PROVIDENCE — The Rhode Island Supreme Court said in a ruling released Friday that the Narragansett Indian tribe can continue its appeal regarding the legality of expanded gambling in Rhode Island.

The tribe asked a state court in September 2011 to declare as unconstitutional the 2012 ballot question on whether to allow the Twin River slot parlor to install table games such as blackjack, poker and roulette.

The tribe, in the lawsuit filed in Superior Court in Washington County, noted that the state Supreme Court had twice spoken on the tribe’s own efforts to open a full-scale casino in the state. Each time the justices focused their opinions on a provision in the state Constitution that states: “All lotteries shall be prohibited in the State except lotteries operated by the State.”

The tribe claimed the privately held Twin River was not being held to the same legal standard. It also asserted that the state law authorizing the referendum was vague — provided no operating standards — and unconstitutional — by delegating certain legislative powers to a private body. In May 2012, a Superior Court judge ruled the tribe had standing to bring the lawsuit, but that it had failed to prove that the “Casino Acts,” as they were called, violated the state Constitution.

Despite the Narragansetts’ appeal of that ruling, two referendums went before voters — one asking to expand gambling at Twin River, the other to expand gambling at Newport Grand.

State and local voters in Lincoln approved the addition of table games to the Twin River casino. Newport voters rejected the expansion.

The Narragansetts, who have striven for more than two decades to establish a tribal gambling facility in Rhode Island, continued their appeal. The state continued to press its stance that the tribe was unharmed by the expansion at Twin River, and thus was in no position to sue.
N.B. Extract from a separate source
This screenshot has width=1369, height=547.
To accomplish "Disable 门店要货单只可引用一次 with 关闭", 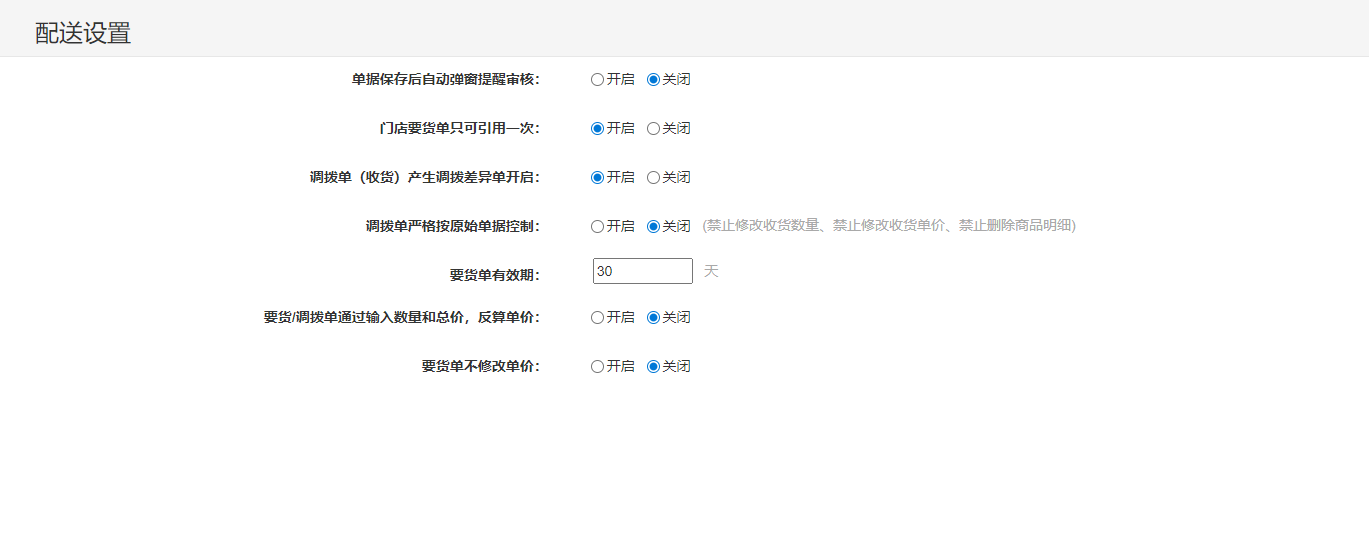I will point(654,128).
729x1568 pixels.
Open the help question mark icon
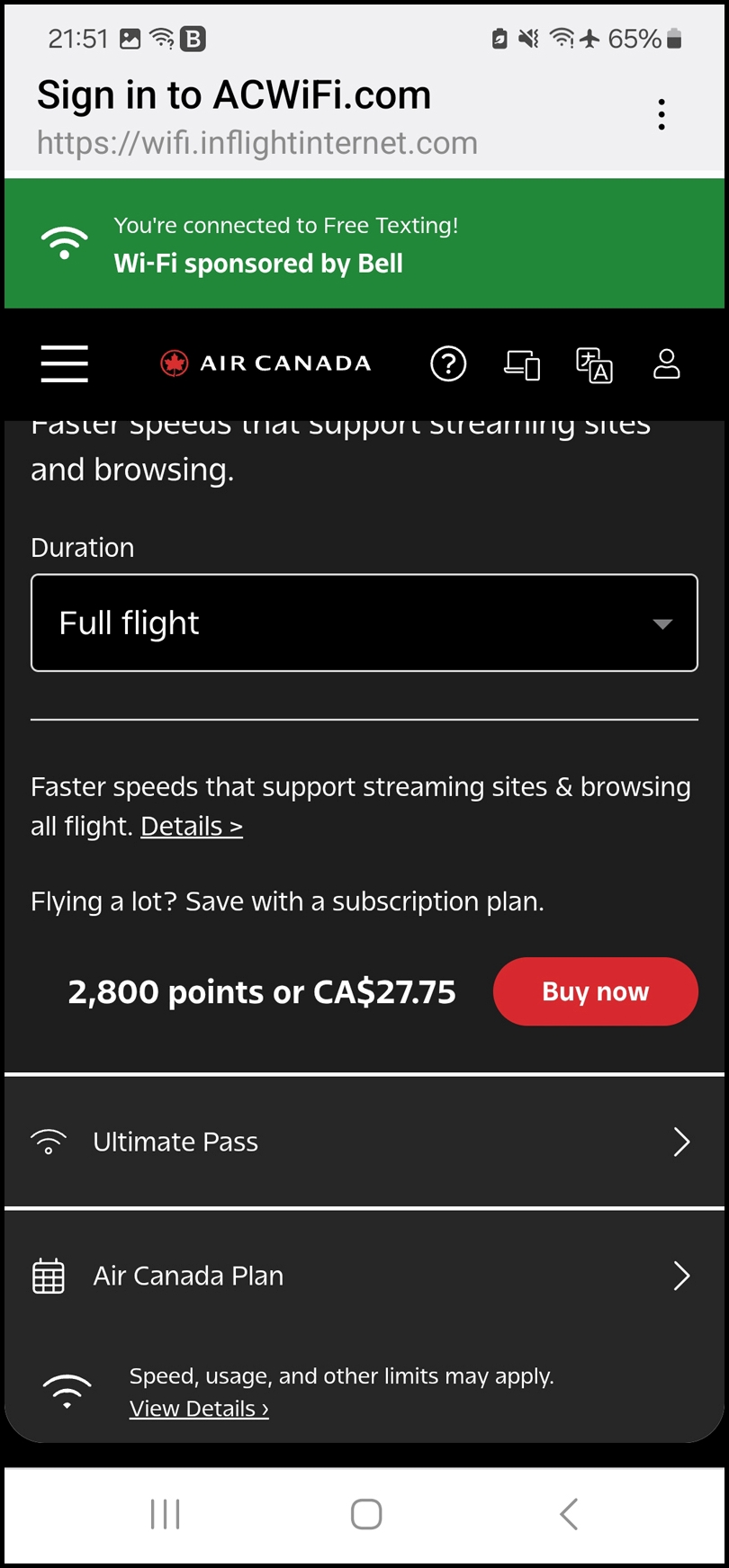pyautogui.click(x=448, y=363)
The Supreme Court justices did not rule this week on whether the tribe’s constitutional arguments have merit, only that the Narragansetts demonstrated that they potentially have been harmed by the Twin River expansion.

The ruling notes that tribe receives 0.17 percent of net terminal income from video-lottery terminals, or slot machines, in the state. (The income is capped at $10 million annually.)

The nine-page ruling states, “The reasonable likelihood that the Tribe will suffer a reduction in income from the VLT machines is sufficient to support a finding that the Tribe has suffered an injury in fact.”

For that reason, the justices noted, “We find the state’s contention to be without merit.”

Recent returns from Twin River may support the tribe’s argument.

Twin River reduced the number of its VLTs by 200 in 2013, when it installed the table games.

The state’s share of revenues from the VLTs has dropped since the table games arrived — even as revenue from those new table games continues to rise.

According to the Rhode Island Lottery, the Narragansetts were paid $803,465 in fiscal 2013.

In fiscal 2014, they are projected to receive $821,270. However, the tribe has received less — approximately $76 less — at this point in the fiscal year than it did in fiscal 2013.

In fiscal 2015, the tribe is projected to receive $836,400.